In order to make sure the iPhone Simulator is always located at the same position on my screen I used Simfinger, a very handy utility made by Loren Brichter, the developer of Tweetie. If you launch Simfinger with the iPhone Simulator running, it will automatically reposition the iPhone Simulator. That way if you have to come back and make another shot for your demo video (after an update for instance), your screen is in exactly the same place and splicing the old and new video footage together will be possible without too much hassle.

Simfinger “blacks out” the background of the iPhone Simulator with a white background including a glossy screen and a reflection underneath. Very neat is that it includes various fake application that you can “install” into the simulator to really simulate a genuine iPhone, just out of the box.

Simfinger has a simulated cursor in the form of very inconspicuous white circle, but I needed something more spiffy. I wanted to use one of the cleaners in Clean My Screen as a presenter. Another utility came to the rescue! It’s called PhoneFinger and it replaces your Mac’s arrow cursor with a finger or hand. But you can also make your own “hand” cursor and that’s what I did with Pepper’s paw. The hairiest cursor I’ve ever seen.

 

simfinger

Blocking out the background and a very hairy cursor.

 

Okay, so now we have two utilities, but still no way to record the action. There are various applications to capture videos of your screen but I chose ScreenFlow and I was very happy I did. ScreenFlow allowed me to do the capturing of the Clean My Screen app in the iPhone Simulator and the editing of the resulting demo video in one application. No need to save, import, make changes, save again, render video etc. using several separateapplications. I even used ScreenFlow to add the various captions and to compress the resulting video into an mp4 that could be used on the website.

ScreenFlow is not perfect, I’d have loved if it had some precise ways to position things, right now you can zoom in but there is nowhere that you can punch in a couple of co-ordinates so you know that a certain element is at the same place in the whole video. Now there is some guess work involved.

screenflow2

ScreenFlow also allows the user to add a simultaneous voice-over soundtrack, which is useful if you have a voice. Unfortunately while I was making this demo video I lost my ability to speak because I had a laryngitis (infection of the vocal cords). This was actually what inspired me to use Pepper as the presenter. Since Clean My Screen is a rather quiet and serene application I thought having a voice-over would disturb the natural cleaning sounds too much. So I just added some sound effects when Pepper’s paw hits the screen, and lined them up in ScreenFlow and that was it. I saved the video, still from ScreenFlow, into an iPhone compatible mp4 file and I was done.

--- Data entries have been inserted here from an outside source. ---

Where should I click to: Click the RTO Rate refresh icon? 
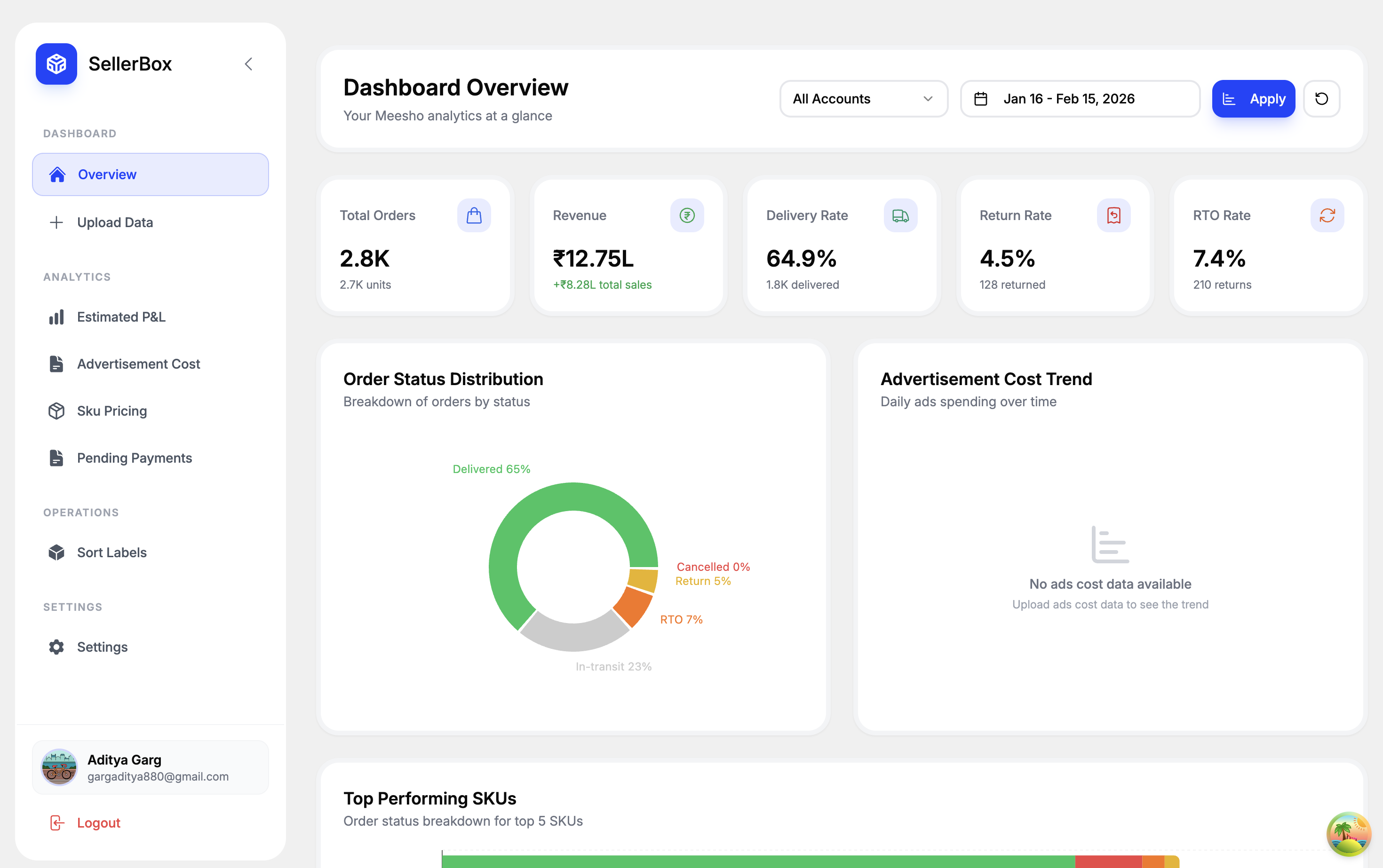1327,215
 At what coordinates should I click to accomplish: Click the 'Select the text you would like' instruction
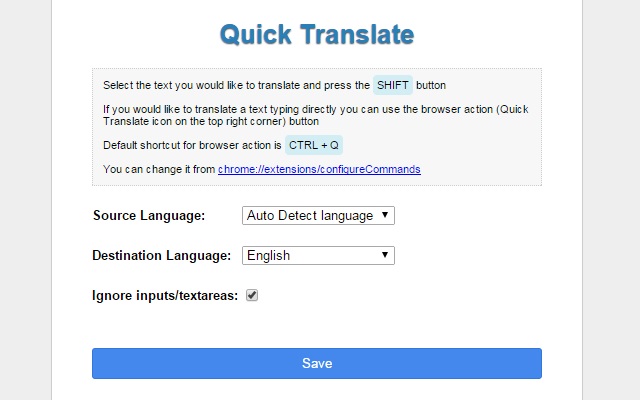click(x=235, y=86)
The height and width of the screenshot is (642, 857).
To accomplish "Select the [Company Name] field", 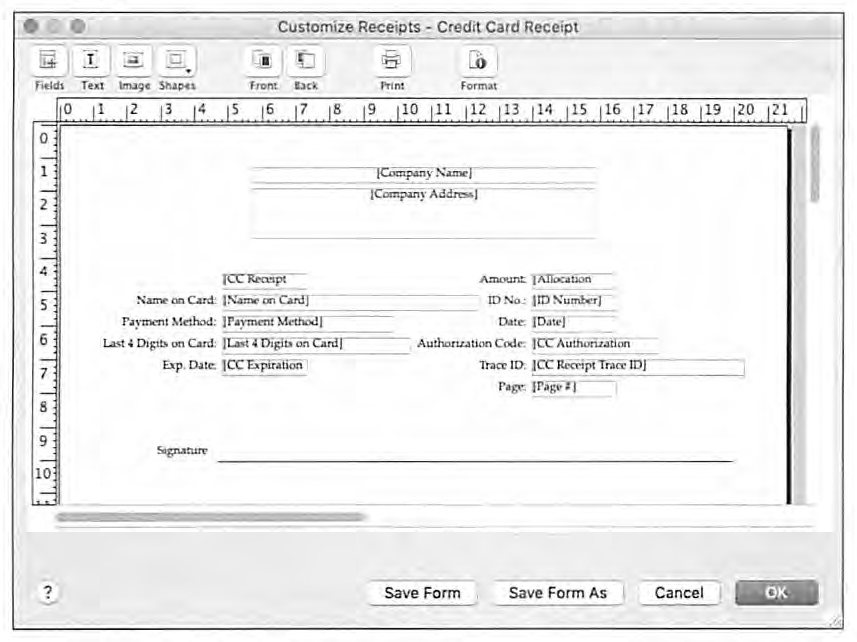I will (424, 174).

Well actually I did this many times because there were some text corrections, and even some new recordings after I didn’t like certain aspects of the earlier footage. Doing so was easy because I didn’t use a voice over, and because I used the utilities as described above to keep the background and position the same between recordings. I’m also not afraid when I have to alter the video after I’ll release an update to Clean My Screen and I need Pepper to demonstrate new features.

On the home page the demo movie is presented to you in a Flash interface (provided to me as a present by my friend Colin Holgate) when you view the page using a computer, but when you access the page using an iPhone you get the same mp4 video but now presented as a Quicktime file and it plays just fine on the iPhone.